Niccolo Machiavelli wrote The Prince for the ruler of the city-state of Florence whose name was Lorenzo.

It is cerca 1515. Machiavelli lived outside Florence, Italy. Italy didn’t exist as an integrated country then. It was ruled by city-states controlling lands beyond city walls. Some of those cities were autonomous. Some were controlled by the Pope. Some were controlled by foreigners like Spain and France.

Warfare was constant then. Prince A wanted Prince B’s lands. Prince C allied with A or B to augment his. But, lo, Prince D wanted in too.

Negotiation, plotting and conspiracy led to constant murder and war. The motivating force behind all this was the acquisition of new lands, new revenues and thus more power. Some princes were better at this game than others. Some were noble. Some were cruel. Some were loved. Some were hated.

What is the best way for a prince to be while playing this great game? Machiavelli attempts to answer this. Machiavelli was a learned man. He read many works from classical Greek and Roman times. This gave him depth of understanding. This enhanced his ability to analyze the methods of princes to determine their effectiveness. His hope was to give his sovereign of Florence such understanding as well. And Machiavelli was blunt.

The Prince consists of 25 short chapters. I’ll not cover them all now. I’ll not cover most. I will, however, convey a few dark tactics Machiavelli explains princes should employ that, ultimately, shed light on the naivety of people who believe government is their friend, and wouldn’t employ great subterfuge to manipulate populations, which is precisely what Machiavelli is teaching here.

Should a prince be loved or feared? Good question. To be loved by the people is to solidify your power over them. However, their love is conditional. It is capricious. It can go away if you as the prince make mistakes. Far better it is to have your people fear you than love you. After all, that fear is not capricious. So long as your people know they can be chastised by you, that fear will motivate them in the direction you would have them go. Love may or may not so motivate them. Fear always will.

Should you always keep your word? If profitable, yes. If not, not. Again, honoring your word may weaken your power base. Because your power is your top priority, you must make decisions on this. Your treachery will be forgotten if, after breaking your word, you strive to be good again.

If you must commit crimes to seize power, makes a list of all the ones you must do and execute them quickly, all at once, so you have time to let the people heal, and come to love you.

Chapter after chapter I could encapsulate. But you should read The Prince yourself. It’s a classic. There is a reason why people 500 years later are still reading it.

And it’s 100% applicable today. The art of ruling populations is still practiced. Plotting, intimidation, conspiracy, murder, warfare and all these means for augmenting the power of the state are practiced today as much as they ever were. Or do you think those in power no longer want to lord over others?

Of course they do. They’ve just gotten better at it. They’ve got Mass Media and Big Tech to paint pictures of reality to maximize docility to nefarious plans. They’ve programmed millions to call those who question the painted reality conspiracy theorists. And they’re good at what they do.

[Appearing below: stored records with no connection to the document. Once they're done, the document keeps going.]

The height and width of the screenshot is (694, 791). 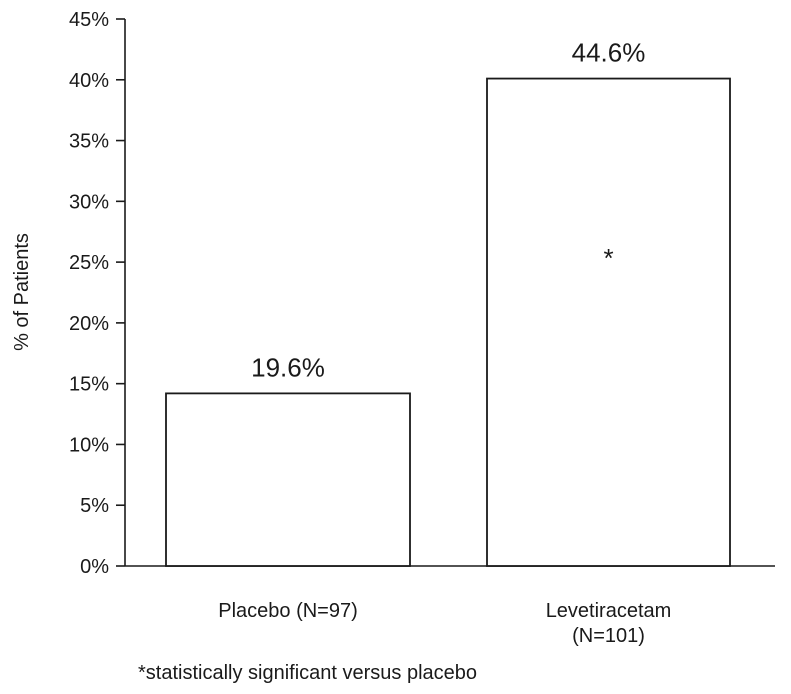 What do you see at coordinates (288, 367) in the screenshot?
I see `bar-value-label: 19.6%` at bounding box center [288, 367].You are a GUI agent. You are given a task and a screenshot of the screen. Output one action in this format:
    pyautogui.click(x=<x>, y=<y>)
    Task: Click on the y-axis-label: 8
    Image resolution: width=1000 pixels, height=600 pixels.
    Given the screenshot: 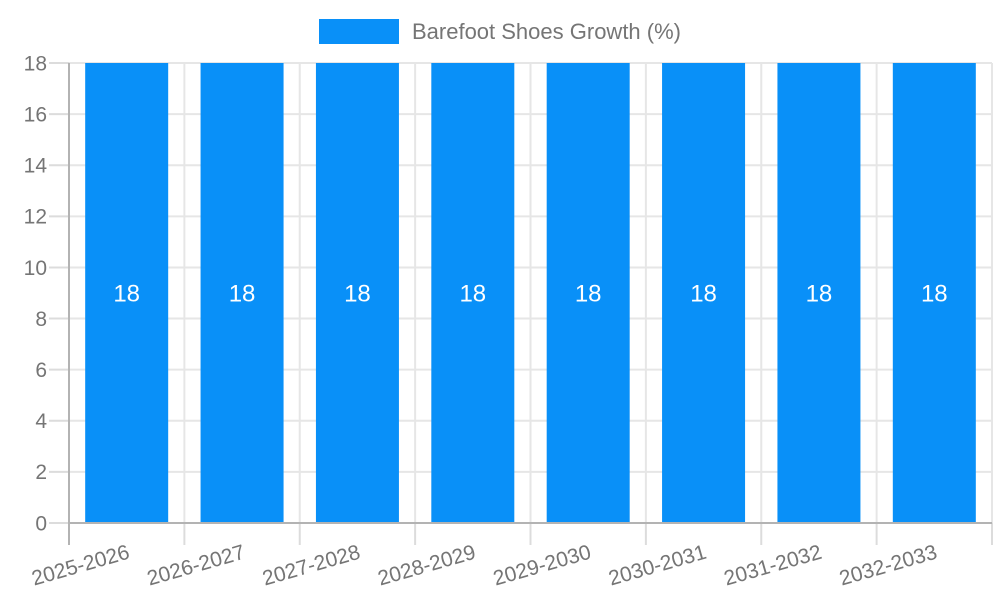 What is the action you would take?
    pyautogui.click(x=41, y=320)
    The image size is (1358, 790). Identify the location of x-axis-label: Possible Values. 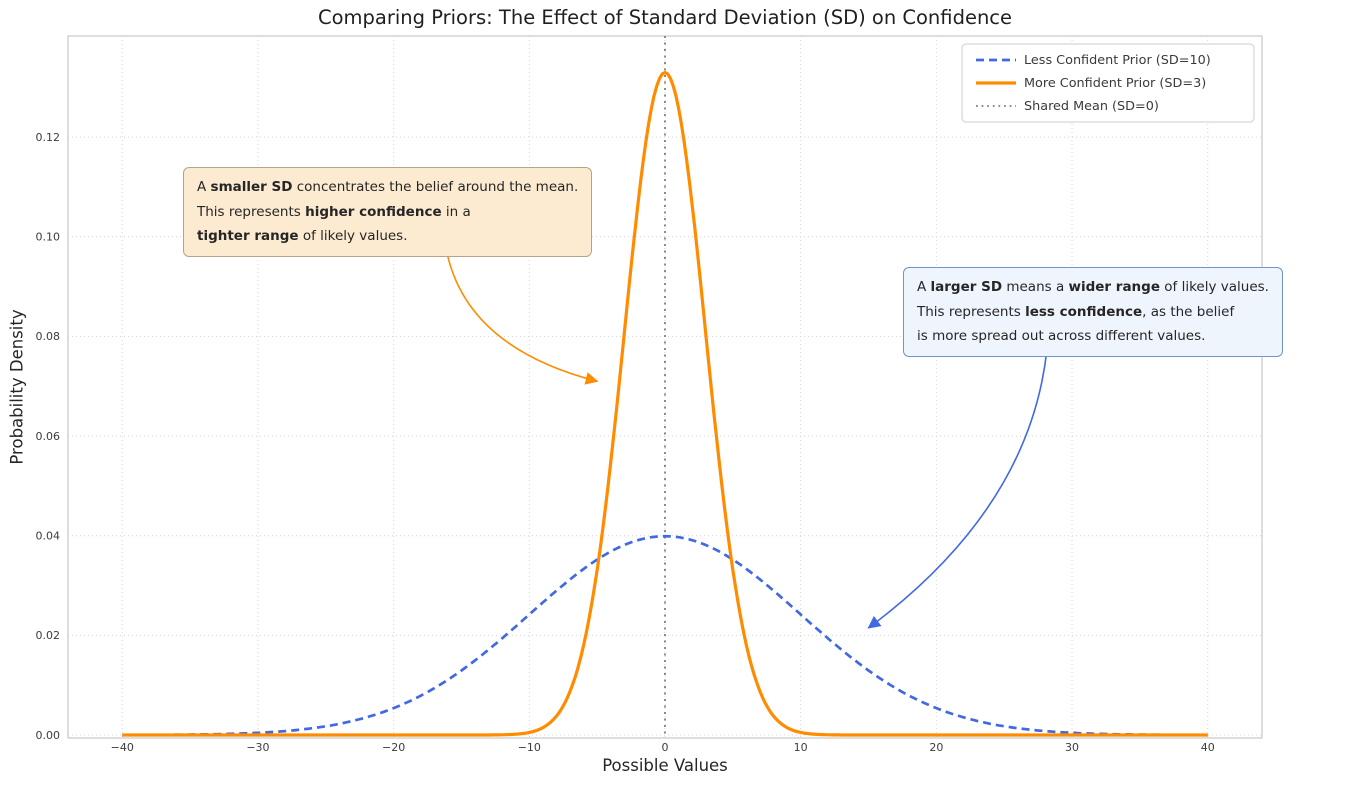
(665, 766).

The essence of ruling is understanding human nature. It is understanding where to apply pressure, and when to allow resistance. It is reading correctly those you wish to rule, and taking calculated steps, be they cruel or loving, violent or generous, to maximize their subordination to your aims. Thus, The Prince.

Machiavelli advocates moral flexibility throughout his book. It is not warranted to determine the morality or honor of a course of action. There is only what works. There is only what will augment or perpetuate your rule. Power is the ultimate end.

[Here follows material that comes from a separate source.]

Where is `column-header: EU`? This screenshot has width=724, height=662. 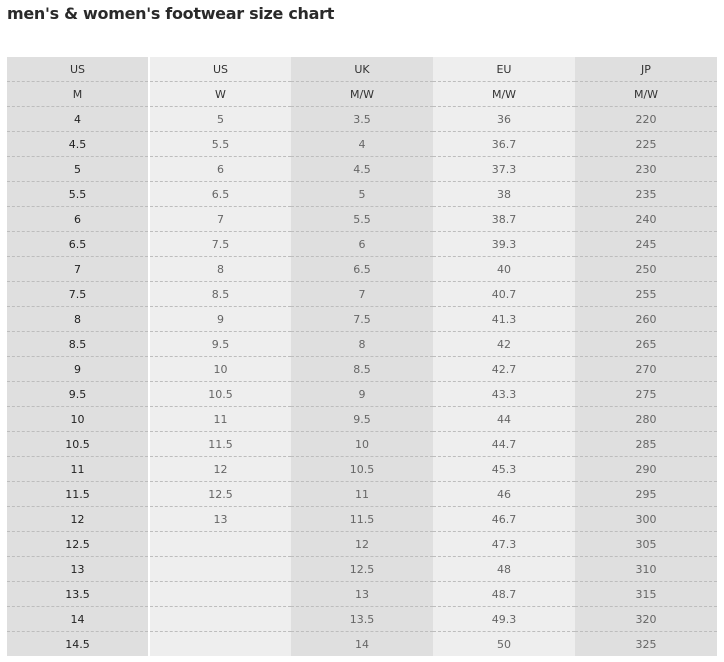
column-header: EU is located at coordinates (504, 70).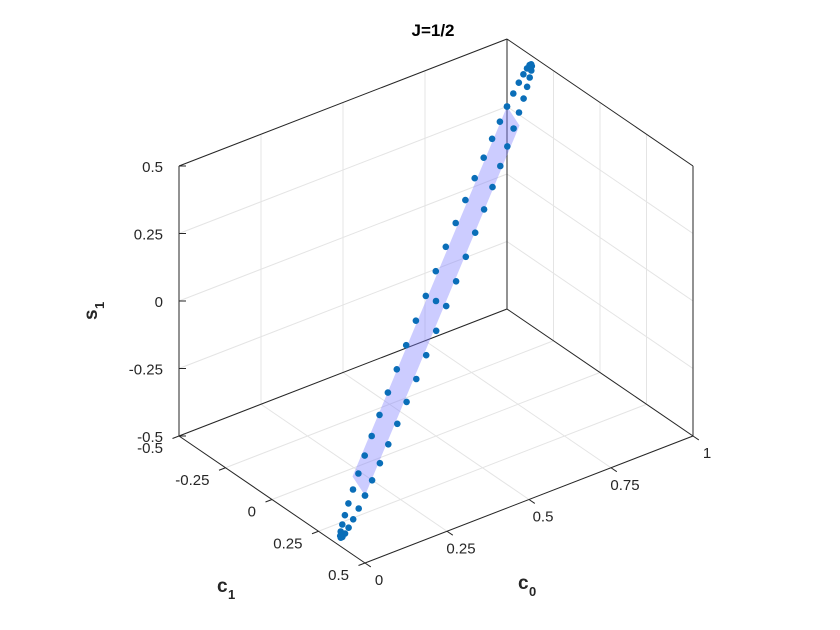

Again, why would you think such dark practicality is not fundamental for those ruling populations today? Of course it is. You say elections are transparent? You say the media stands guard over the government? You say the government is acting in the best interests of the people because it must care about them?

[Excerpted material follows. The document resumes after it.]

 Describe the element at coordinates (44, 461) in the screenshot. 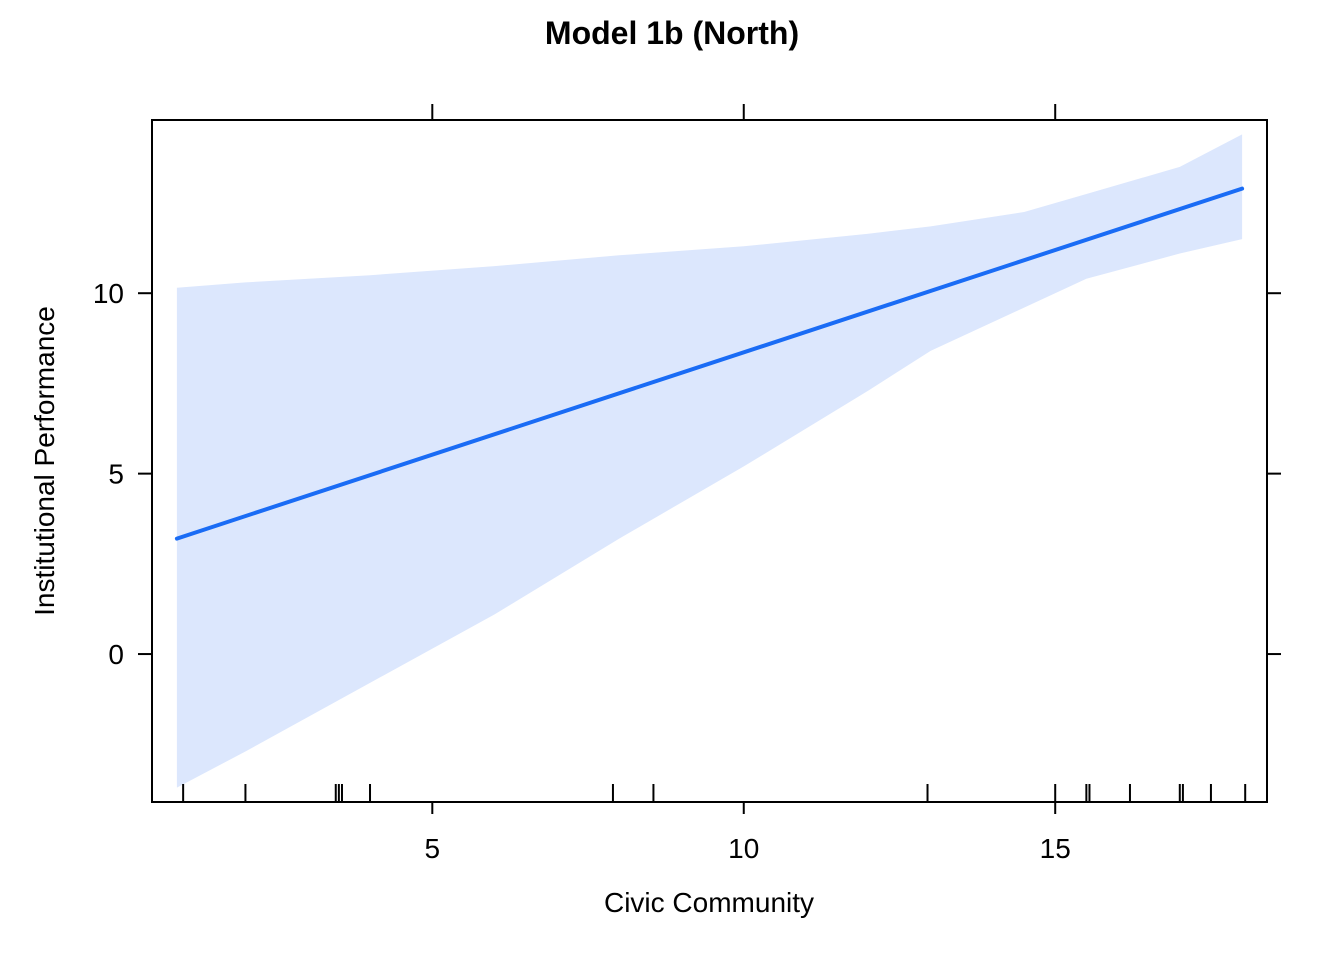

I see `y-axis-label: Institutional Performance` at that location.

No. You haven’t read your history. You haven’t considered whether the thousand points of pressure upon your life that compel you to think or act a certain way is not some highly calculated or orchestrated thing. If such pressure ultimately yields more power to the state, the chances are that pressure is orchestrated. Why would you think pressures rendering mass molding of behavior and psychology of the ruled be a random thing born of chaos?

That’s why I loved The Prince. A good prince 500 years ago in the war-torn Italian Peninsula calculated more than his subjects could comprehend. Nothing has changed.